Competencias Técnicas Genéricas

Genéricas

  • CG3 - Capacidad para la modelización, cálculo, simulación, desarrollo e implantación en centros tecnológicos y de ingeniería de empresa, particularmente en tareas de investigación, desarrollo e innovación en todos los ámbitos relacionados con la Inteligencia Artificial.

Competencias Técnicas de cada especialidad

Académicas

  • CEA4 - Capacidad de comprender los principios básicos de funcionamiento de las técnicas principales de Inteligencia Computacional, y saber utilizarlas en el entorno de un sistema o servicio inteligente.
  • CEA7 - Capacidad de comprender la problemática, y las soluciones a los problemas en la práctica profesional de la aplicación de la Inteligencia Artificial en el entorno empresarial e industrial.
  • CEA11 - Capacidad de comprender las técnicas avanzadas de Inteligencia Computacional, y saber diseñar, implementar y aplicar estas técnicas en el desarrollo de aplicaciones, servicios o sistemas inteligentes.

Profesionales

  • CEP1 - Capacidad de resolver las necesidades de analisis de la informacion de las diferentes organizaciones, identificando las fuentes de incertidumbre y variabilidad.
  • CEP5 - Capacidad de diseñar nuevas herramientas informáticas y nuevas técnicas de Inteligencia Artificial en el ejercicio profesional.

Competencias Transversales

Uso solvente de los recursos de información

  • CT4 - Gestionar la adquisicion, la estructuracion, el analisis y la visualizacion de datos e informacion en el ambito de la especialidad y valorar de forma critica los resultados de esta gestion.

Razonamiento

  • CT6 - Capacidad de evaluar y analizar de manera razonada y critica sobre situaciones, proyectos, propuestas, informes y estudios de caracter cientifico-tecnico. Capacidad de argumentar las razones que explican o justifican tales situaciones, propuestas, etc.

Analisis y sintesis

  • CT7 - Capacidad de analisis y resolucion de problemas tecnicos complejos.

Objetivos

  1. Presenting DM as a process that should involve a methodology id applied at its best.
    Competencias relacionadas: CEA7, CEP5, CT4, CT6,
  2. Introducing the students to the new concept of DM for processes, called Process Mining.
    Competencias relacionadas: CEA7, CG3, CEP1, CEP5, CT4, CT6,
  3. Delving into some detail in one of the stages of DM: data exploration
    Competencias relacionadas: CEA4, CG3, CEP1, CT4,
  4. Dealing in detail with the problem of data visualization for exploration as a key issue in DM.
    Competencias relacionadas: CEA11, CG3, CEP1, CEP5, CT4, CT6,
  5. Introducing the students to the basics of probability theory as applied in Intelligent Data Analysis (IDA)
    Competencias relacionadas: CEP1, CT4, CT6, CT7,
  6. Introducing the students to the probabilistic variant of IDA in the form of Statistical Machine Learning, both for supervised and unsupervised learning models.
    Competencias relacionadas: CEA11, CG3, CT4, CT6, CT7,
  7. Dealing in detail with different unsupervised models for data visualization, including case studies.
    Competencias relacionadas: CEA11, CG3, CEP1, CEP5, CT4, CT6, CT7,
  8. Approaching the multi-faceted concept of data mining (DM) from different perspectives.dies.
    Competencias relacionadas: CEA7, CG3, CEP5, CT4, CT6, CT7,

Contenidos

  1. Introduction to the concept of data mining (DM).
    DM is a multi-faceted concept that requires discussion and clarification. We will do this at the beginning of the course.
  2. DM as a methodology.
    We argue that DM should not be focused on the concept of data analysis/modeling, but, instead, should be treated as a methodology with diverse inter-related stages.
  3. DM for processes: Process Mining.
    A new development in DM methodologies is that which deals with one specifically suited for processes. It is called Process Mining and will be described and discussed in this course.
  4. Data exploration in DM.
    One of the main stages of well-structures DM methodologies is Data exploration.
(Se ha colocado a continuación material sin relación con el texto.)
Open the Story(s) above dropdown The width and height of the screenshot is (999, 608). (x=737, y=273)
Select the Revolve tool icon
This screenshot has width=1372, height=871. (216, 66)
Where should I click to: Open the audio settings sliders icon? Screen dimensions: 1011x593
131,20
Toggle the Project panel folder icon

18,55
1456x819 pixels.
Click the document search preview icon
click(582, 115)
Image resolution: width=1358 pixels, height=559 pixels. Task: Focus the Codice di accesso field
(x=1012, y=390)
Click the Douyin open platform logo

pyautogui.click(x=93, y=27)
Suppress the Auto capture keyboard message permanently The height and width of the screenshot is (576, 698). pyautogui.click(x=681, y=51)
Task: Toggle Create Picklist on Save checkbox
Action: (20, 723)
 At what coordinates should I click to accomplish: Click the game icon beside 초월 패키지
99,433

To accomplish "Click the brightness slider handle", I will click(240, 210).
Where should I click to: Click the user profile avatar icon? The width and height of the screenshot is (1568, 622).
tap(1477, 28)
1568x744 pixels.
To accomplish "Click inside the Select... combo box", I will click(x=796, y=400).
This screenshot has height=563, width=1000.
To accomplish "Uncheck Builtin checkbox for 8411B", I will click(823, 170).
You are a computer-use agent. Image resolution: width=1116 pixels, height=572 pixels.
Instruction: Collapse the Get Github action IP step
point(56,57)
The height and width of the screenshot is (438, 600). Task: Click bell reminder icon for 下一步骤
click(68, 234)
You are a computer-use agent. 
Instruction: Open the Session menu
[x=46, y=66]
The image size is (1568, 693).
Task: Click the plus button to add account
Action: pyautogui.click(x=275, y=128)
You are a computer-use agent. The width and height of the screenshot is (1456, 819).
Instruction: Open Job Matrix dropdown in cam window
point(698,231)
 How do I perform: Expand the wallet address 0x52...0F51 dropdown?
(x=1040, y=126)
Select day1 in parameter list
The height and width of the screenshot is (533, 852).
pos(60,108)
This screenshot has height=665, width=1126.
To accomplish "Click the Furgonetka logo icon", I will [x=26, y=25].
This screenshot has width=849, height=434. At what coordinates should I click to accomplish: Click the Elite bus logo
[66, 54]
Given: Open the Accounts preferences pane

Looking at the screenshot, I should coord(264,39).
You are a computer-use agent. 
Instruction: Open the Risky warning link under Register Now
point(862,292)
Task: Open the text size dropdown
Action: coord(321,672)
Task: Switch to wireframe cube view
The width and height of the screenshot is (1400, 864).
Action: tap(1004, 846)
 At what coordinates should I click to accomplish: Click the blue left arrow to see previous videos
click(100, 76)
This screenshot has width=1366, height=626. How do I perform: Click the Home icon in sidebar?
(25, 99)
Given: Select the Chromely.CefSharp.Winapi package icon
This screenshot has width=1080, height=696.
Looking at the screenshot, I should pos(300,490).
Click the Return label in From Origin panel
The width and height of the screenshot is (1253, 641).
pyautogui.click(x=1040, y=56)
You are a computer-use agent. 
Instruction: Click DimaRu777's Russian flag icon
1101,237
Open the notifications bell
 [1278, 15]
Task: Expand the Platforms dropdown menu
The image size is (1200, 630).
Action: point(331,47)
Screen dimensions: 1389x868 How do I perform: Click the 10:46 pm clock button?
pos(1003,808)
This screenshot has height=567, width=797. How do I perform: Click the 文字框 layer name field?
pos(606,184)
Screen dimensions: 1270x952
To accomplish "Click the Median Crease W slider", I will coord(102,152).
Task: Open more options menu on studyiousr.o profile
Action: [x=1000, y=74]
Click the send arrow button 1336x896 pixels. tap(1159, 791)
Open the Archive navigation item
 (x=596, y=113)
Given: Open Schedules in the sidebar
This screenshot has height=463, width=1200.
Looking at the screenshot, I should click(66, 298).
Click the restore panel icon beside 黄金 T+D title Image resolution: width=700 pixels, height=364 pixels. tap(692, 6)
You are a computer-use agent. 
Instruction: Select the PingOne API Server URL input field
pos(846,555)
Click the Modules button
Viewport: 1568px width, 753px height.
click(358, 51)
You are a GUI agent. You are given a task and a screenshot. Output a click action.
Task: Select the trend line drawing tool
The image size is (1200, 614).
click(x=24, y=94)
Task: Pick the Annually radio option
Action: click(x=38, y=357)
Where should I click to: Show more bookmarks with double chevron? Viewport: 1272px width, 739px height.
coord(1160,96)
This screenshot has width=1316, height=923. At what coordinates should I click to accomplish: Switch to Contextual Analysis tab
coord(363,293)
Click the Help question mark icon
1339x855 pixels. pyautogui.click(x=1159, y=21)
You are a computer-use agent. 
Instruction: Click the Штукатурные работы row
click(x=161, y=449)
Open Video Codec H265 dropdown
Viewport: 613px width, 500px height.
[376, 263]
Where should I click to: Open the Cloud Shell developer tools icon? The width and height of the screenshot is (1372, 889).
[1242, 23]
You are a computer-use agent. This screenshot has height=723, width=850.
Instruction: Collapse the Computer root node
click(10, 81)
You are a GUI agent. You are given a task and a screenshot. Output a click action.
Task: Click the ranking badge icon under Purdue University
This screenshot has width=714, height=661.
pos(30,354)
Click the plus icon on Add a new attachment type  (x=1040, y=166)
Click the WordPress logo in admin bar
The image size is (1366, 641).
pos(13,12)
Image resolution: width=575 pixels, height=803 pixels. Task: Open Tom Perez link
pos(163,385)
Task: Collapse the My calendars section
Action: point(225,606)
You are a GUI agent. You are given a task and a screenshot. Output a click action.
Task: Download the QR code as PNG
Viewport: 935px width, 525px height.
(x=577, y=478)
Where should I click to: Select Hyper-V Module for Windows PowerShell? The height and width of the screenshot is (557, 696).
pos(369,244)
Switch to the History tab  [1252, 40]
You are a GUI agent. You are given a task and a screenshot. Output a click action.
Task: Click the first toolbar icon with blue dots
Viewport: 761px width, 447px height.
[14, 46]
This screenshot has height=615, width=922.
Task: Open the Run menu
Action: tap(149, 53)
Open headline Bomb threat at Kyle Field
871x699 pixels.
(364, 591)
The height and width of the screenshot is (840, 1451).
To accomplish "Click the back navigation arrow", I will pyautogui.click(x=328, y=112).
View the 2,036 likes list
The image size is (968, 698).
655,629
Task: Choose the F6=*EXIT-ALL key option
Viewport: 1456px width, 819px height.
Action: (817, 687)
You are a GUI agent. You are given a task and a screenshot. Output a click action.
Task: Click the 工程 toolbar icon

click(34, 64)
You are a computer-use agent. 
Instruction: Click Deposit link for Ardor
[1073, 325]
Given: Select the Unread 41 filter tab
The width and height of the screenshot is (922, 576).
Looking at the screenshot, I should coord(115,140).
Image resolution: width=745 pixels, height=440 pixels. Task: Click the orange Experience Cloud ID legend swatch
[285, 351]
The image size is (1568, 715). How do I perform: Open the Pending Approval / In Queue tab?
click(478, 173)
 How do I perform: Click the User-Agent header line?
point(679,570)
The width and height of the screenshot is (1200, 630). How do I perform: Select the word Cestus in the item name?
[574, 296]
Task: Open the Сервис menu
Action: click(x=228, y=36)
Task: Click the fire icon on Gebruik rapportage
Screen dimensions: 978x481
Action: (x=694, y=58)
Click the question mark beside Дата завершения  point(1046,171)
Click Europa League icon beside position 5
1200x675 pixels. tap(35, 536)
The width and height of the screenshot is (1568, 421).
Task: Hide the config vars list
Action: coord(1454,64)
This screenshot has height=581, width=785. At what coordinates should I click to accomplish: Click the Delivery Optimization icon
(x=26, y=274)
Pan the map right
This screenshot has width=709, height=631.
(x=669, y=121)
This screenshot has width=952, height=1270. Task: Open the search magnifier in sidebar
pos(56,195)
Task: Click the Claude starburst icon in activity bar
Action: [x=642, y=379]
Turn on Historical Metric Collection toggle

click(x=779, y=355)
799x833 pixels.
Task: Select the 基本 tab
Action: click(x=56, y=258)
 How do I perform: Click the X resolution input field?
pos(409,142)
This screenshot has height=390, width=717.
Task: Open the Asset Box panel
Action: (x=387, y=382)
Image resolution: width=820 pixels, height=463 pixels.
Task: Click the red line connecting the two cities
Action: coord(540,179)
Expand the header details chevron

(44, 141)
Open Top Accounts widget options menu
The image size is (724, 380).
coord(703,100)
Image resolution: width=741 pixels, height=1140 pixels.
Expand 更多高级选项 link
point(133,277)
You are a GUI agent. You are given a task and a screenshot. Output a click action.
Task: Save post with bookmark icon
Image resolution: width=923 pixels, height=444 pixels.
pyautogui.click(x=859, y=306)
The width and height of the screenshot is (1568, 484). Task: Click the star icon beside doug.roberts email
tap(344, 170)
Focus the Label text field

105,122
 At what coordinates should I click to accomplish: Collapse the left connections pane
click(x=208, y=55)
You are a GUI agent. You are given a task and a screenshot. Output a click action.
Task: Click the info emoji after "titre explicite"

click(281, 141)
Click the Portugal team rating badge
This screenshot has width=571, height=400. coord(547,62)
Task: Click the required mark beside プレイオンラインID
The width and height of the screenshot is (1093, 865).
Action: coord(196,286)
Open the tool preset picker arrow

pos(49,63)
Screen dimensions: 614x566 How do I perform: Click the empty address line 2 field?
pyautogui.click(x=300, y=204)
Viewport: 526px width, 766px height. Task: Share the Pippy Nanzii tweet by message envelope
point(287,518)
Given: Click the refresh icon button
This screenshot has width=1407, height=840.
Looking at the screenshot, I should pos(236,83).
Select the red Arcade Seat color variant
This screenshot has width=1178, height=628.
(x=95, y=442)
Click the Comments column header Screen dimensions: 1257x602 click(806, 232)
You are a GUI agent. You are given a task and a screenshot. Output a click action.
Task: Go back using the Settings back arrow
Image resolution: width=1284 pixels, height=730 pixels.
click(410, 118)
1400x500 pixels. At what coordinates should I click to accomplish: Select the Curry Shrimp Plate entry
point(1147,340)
It will be discussed as a preamble to data visualization.
  5. Data visualization for exploration.
    One of the aspects of the problem of data exploration is data visualization. It has a research 'life' of its own as it involves not only computer-based mathematical models, but also natural perception and processing.
  6. Basics of probability theory in Intelligent Data Analysis (IDA)
    For a long time in the last half-century, multivariate statistics and artificial intelligence (mostly in the field of machine learning) have developed in parallel without fully meeting. Statistical machine learning has bridged that field over the last two decades. We introduce it by first providing some basic principles of probability theory (Bayesian inference).
  7. Statistical Machine Learning for IDA: supervised models.
    Once the basics of Bayesian inference are set, we will delve into the field of Statistical Machine Learning for IDA, starting with supervised learning models, with an emphasis on feed-forward artificial neural networks.
  8. Statistical Machine Learning for IDA: unsupervised models.
    Once the basics of Bayesian inference and of Statistical Machine Learning for IDA in supervised models are set, we will continue with unsupervised models, focusing on self-organizing maps and related models.
  9. Unsupervised models for data visualization, with case studies.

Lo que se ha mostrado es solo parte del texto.